One-armed explorer Maj. John Wesley Powell is probably the most famous of the veterans who came west, albeit only temporarily in his case. But thousands of others eventually made their way to the West, and Colorado in particular, according to records on file at the Denver Public Library.
One of those was Capt. H.A. Smith, a native of Illinois who served in the Union Army, went into business carving grave monuments and reportedly developed a fascination about how Indians fashioned arrowheads from flint. In 1911, that fascination may have led Smith to western Colorado. He ended up living in a rock cabin he chiseled from red sandstone in Escalante Canyon, near what is now Dominguez-Escalante National Conservation Area.
Last year, that cabin was listed on Colorado Preservation Inc.‘s 2013 Most Endangered Places, along with another rock cabin in Escalante Canyon known as the Walker Homestead and a waterwheel near the canyon on the Gunnison River.
The Interpretive Association of Western Colorado, a nonprofit group based in Delta, wants to see the structures preserved, and since May is National Historic Preservation Month, it’s an appropriate time to write about them.
The Interpretive Association hopes to secure a Colorado History grant to evaluate the condition of the structures and what must be done to stabilize them. If it is successful in that effort, the group would then seek additional funds to perform the needed preservation and stabilization work.
However, because the structures are owned by Colorado Parks and Wildlife, the Interpretive Association must first obtain permission from the state agency to apply for the grants to conduct the evaluation of state-owned property.

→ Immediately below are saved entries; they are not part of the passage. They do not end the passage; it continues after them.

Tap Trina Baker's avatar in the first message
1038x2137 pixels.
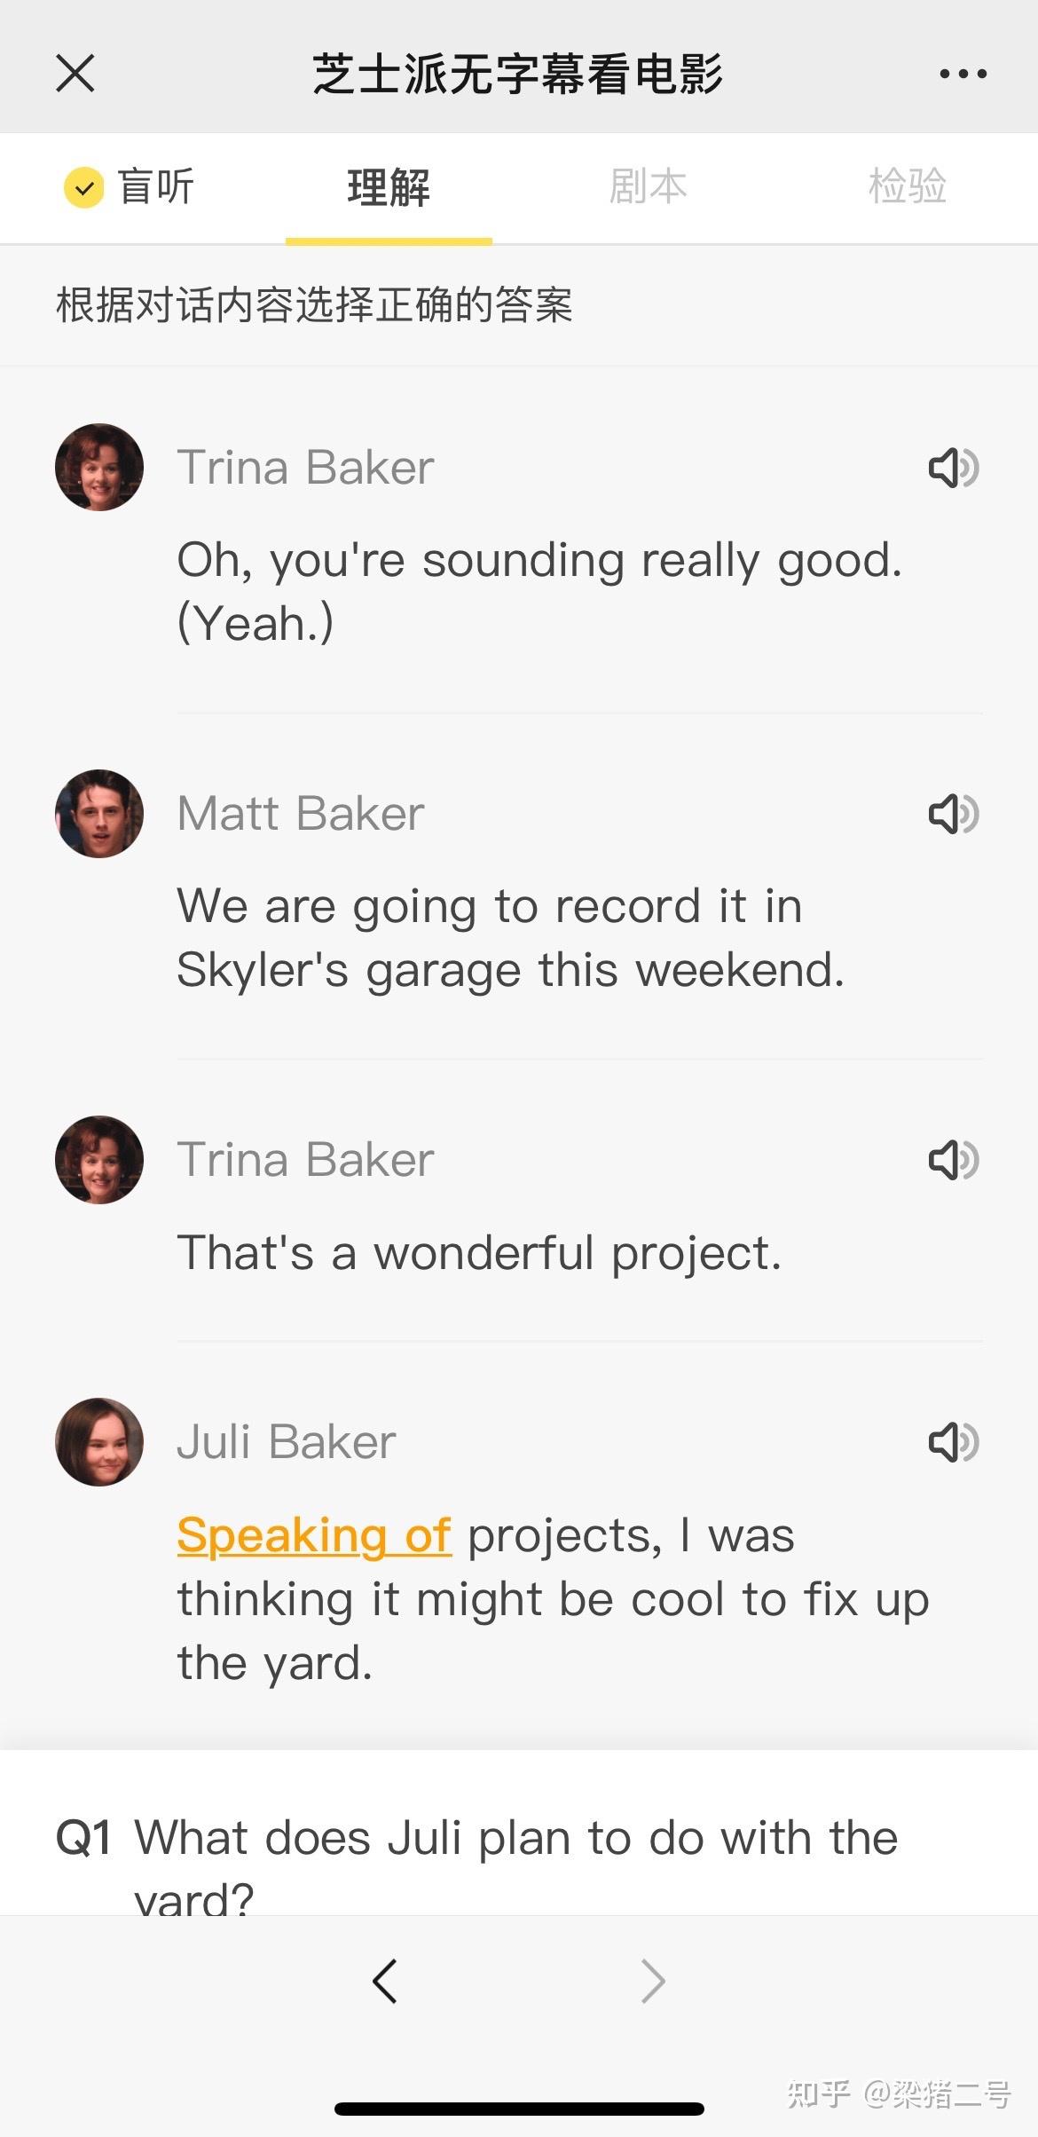[99, 467]
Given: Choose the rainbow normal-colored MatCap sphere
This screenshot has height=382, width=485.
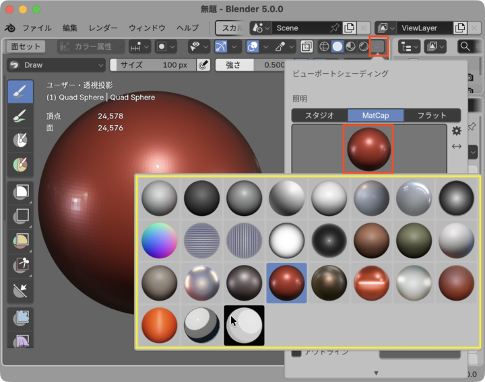Looking at the screenshot, I should pos(160,240).
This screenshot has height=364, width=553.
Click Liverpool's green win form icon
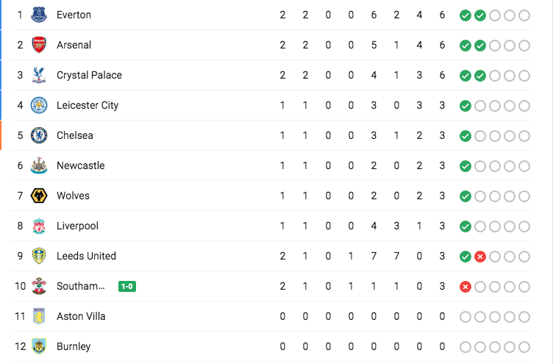point(465,226)
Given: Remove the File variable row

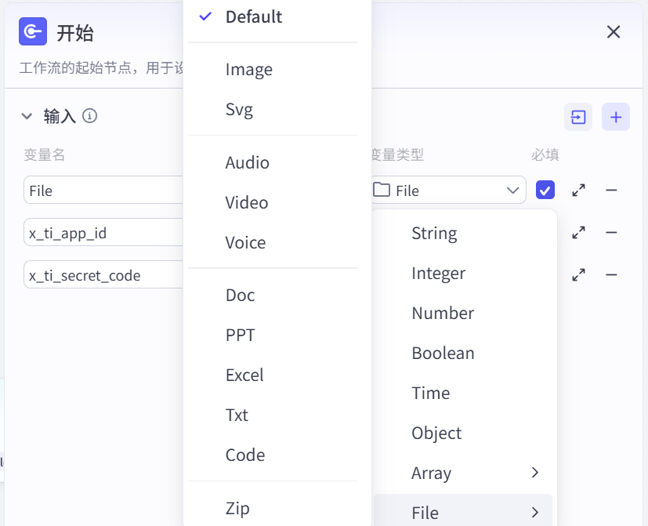Looking at the screenshot, I should [611, 190].
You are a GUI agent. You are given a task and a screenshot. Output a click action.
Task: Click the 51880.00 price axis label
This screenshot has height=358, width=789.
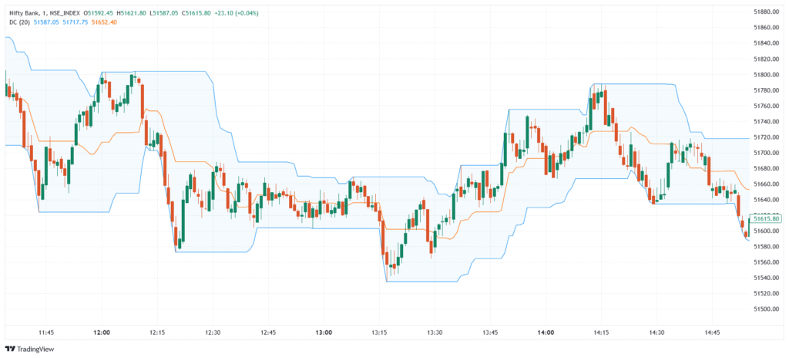pos(767,12)
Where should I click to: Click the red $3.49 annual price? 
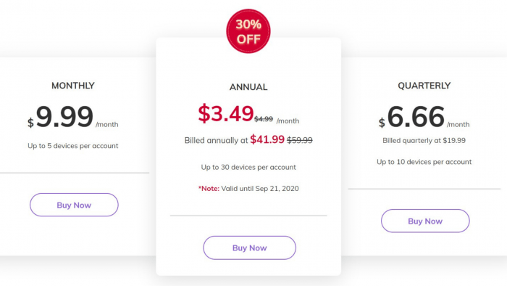[x=226, y=114]
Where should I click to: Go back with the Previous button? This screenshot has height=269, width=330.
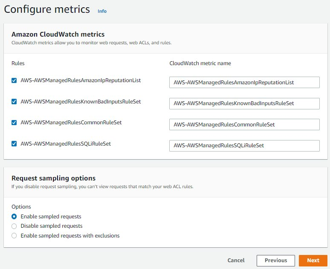coord(276,260)
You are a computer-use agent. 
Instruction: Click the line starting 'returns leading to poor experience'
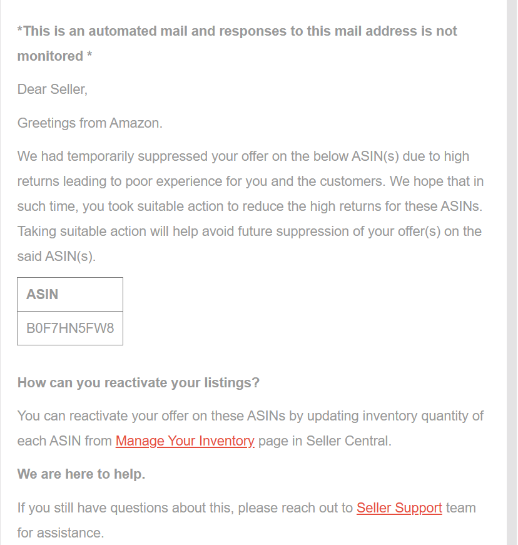pos(250,181)
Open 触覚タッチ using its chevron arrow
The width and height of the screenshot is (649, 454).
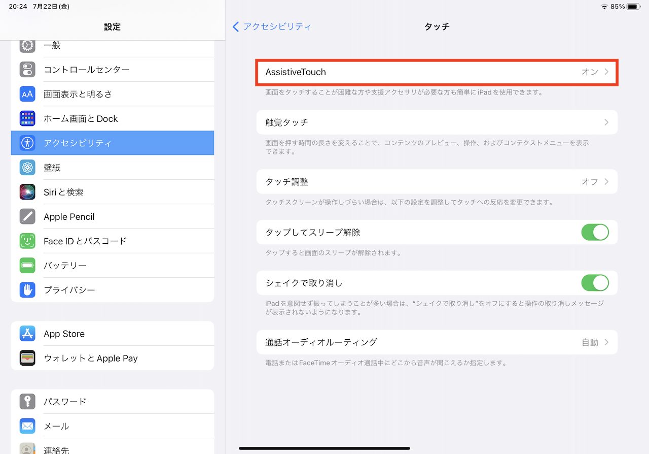pyautogui.click(x=606, y=122)
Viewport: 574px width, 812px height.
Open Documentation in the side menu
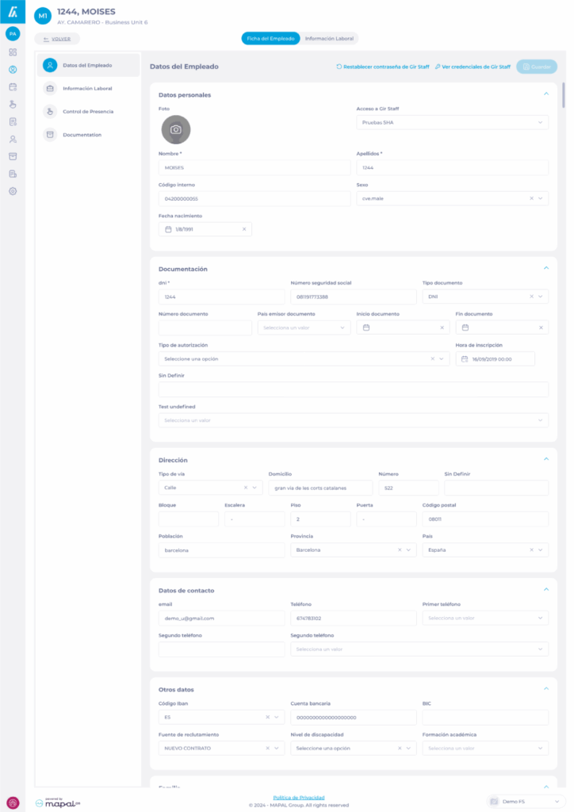(x=82, y=135)
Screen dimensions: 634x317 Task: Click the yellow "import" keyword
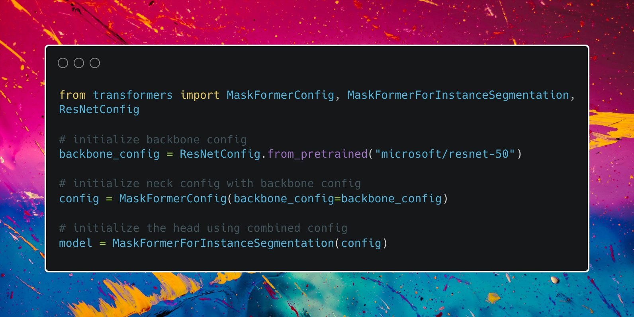click(200, 95)
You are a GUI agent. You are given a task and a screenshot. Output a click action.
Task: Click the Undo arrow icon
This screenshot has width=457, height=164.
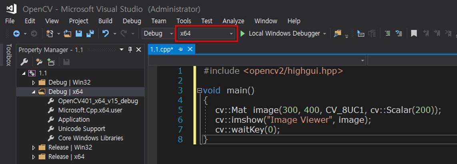coord(106,34)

Chris Miller, executive director of the Interpretive Association, said she requested that permission from the state agency some months ago.
When I asked about the status of the request this week, a spokesman for Parks and Wildlife said in an email, “This is an ongoing issue that is being considered by the CPW’s Southwest regional manager.”
The structures certainly highlight some important aspects of our history in this part of the West. They all represent efforts to settle and survive in an isolated but beautiful canyon on the Western Slope.
The waterwheel is evidence of early efforts to draw water from the river to irrigate crop lands carved out of the canyon bottoms with considerable human effort. The Walker homestead is where Harry and Nellie Walker raised seven children in the rock house built in 1911 and eked out a difficult livelihood from the small farm there.
But Capt. Smith’s cabin seems to generate the most interest, for several reasons.
First, there is the unique construction of the main cabin, also built in 1911. Smith, well-versed in rock work from his career as a headstone carver, used a red sandstone monolith for one wall of the cabin. He also chipped out a sleeping nook for himself from that same monolith, as well as cubbyholes to keep his rifles and other items.
Later, he built a second cabin behind the first one, this one to house overnight guests who occasionally stopped at the cabin on their way through Escalante Canyon.
That cabin also used existing rock as part of its structure, and at one time contained a secret room, hidden from the main part of the cabin by wooden shelves. Vandals have since destroyed and hauled away most of the shelves.
Based on limited information available, Smith was as interesting as the cabins he constructed.
A member of the 100th Illinois Volunteer Infantry during the Civil War, he worked his way up from private to lieutenant over the course of the war, according to a 1958 article about him that appeared in the Delta County Independent. He was reportedly wounded three times and taken prisoner once, but survived to be honorably discharged in 1865.
His interest in Indian arrowheads and the methods used to make them began when he was a young boy and found arrowheads near the family home, the Independent reported.
That interest continued after the war, when he had his own workshop for carving rock, but couldn’t duplicate the chipping process.
Sometime in the first decade of the 20th century, he closed his headstone business in Illinois and headed west to learn more. He eventually ran a boarding house at a lumber camp in Colorado, the Independent reported, and there met Indians of various tribes who showed him some of their arrowhead-making techniques.
Later, he migrated farther west to Escalante Canyon, where he built his cabins, farmed a small plot and again established a business carving headstones for people. Most of his business was reportedly in the Delta area, even though it was a rugged, daylong journey to make it from Escalante Canyon to Delta then.
There was no bridge over the Gunnison River in Escalante Canyon at the time, but a steep, rough road led out of the canyon to the south and ended up near where the Delta minimum-security prison is now located.
That route required nearly a full day to reach Delta by horse and wagon. And, while early automobiles could traverse the road if it was dry, muddy conditions or high water at one of several creek crossings could make it nearly impassable for autos.
Still, a hearty handful of settlers made Escalante Canyon their home in the early part of the 20th century. Some raised fruit for sale, or livestock, while others raised just enough food to feed their families. There were two school houses in the canyon, one near the Walker homestead and one farther up the canyon.
But over the decades, more and more of the homesteaders gave up on the difficult, isolated life. Many sold out to ranchers, particularly the Musser family, who raised cattle in the canyon and on nearby lands. The Mussers sold in 1990, and the ranch is now known as Escalante Ranch, but it has been kept intact by current owner Dick Miller.